» Information given
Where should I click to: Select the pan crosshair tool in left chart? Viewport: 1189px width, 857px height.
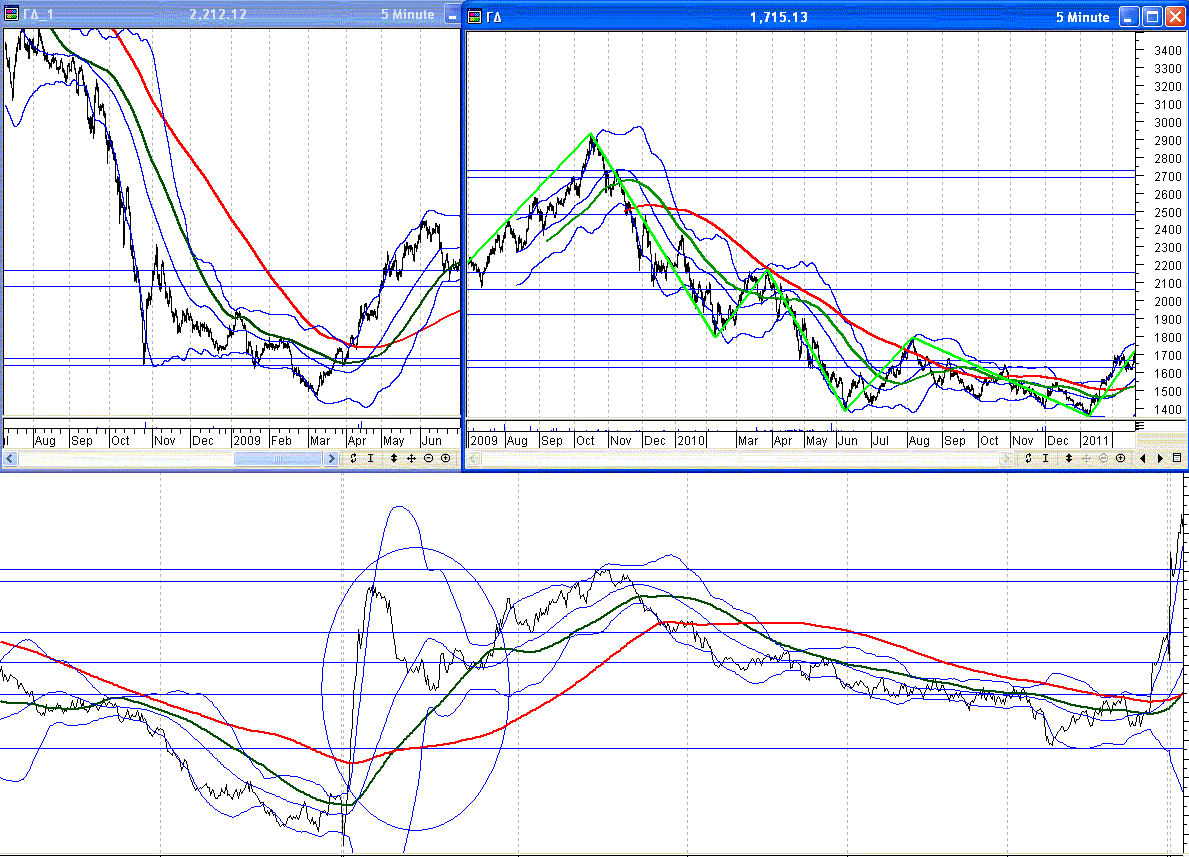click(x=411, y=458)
...
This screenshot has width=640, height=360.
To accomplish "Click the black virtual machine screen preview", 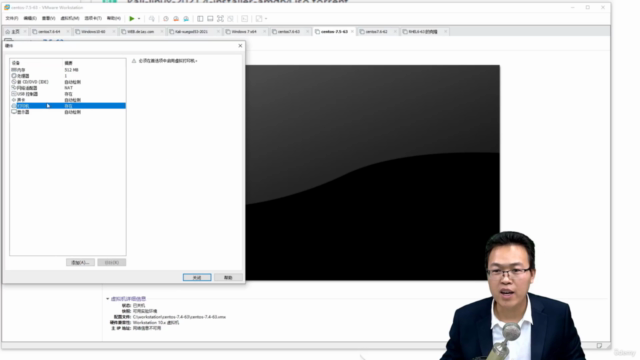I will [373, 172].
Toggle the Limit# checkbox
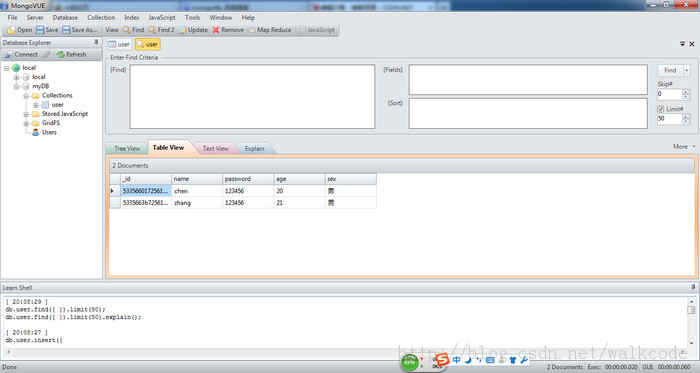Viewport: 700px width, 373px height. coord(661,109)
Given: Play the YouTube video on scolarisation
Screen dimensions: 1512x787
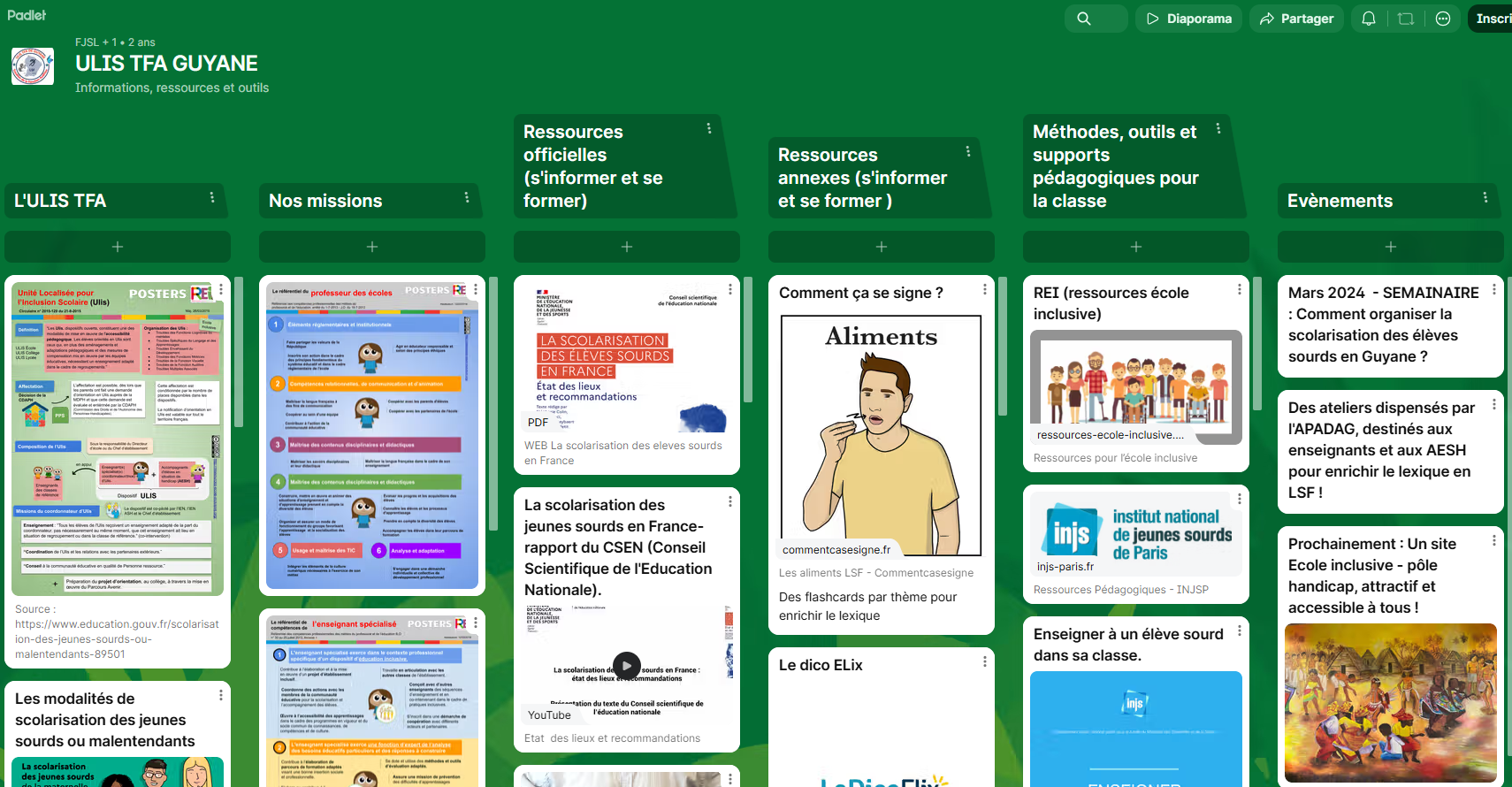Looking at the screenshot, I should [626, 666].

» Exercise aim
Reproduce the material word for word, starting at the line that contains "Where should I" and ending after the line that contains "click(x=411, y=458)", and omit the pictures.

» Written answer
Where should I click to: Select the pan crosshair tool in left chart? Viewport: 1189px width, 857px height.
click(x=411, y=458)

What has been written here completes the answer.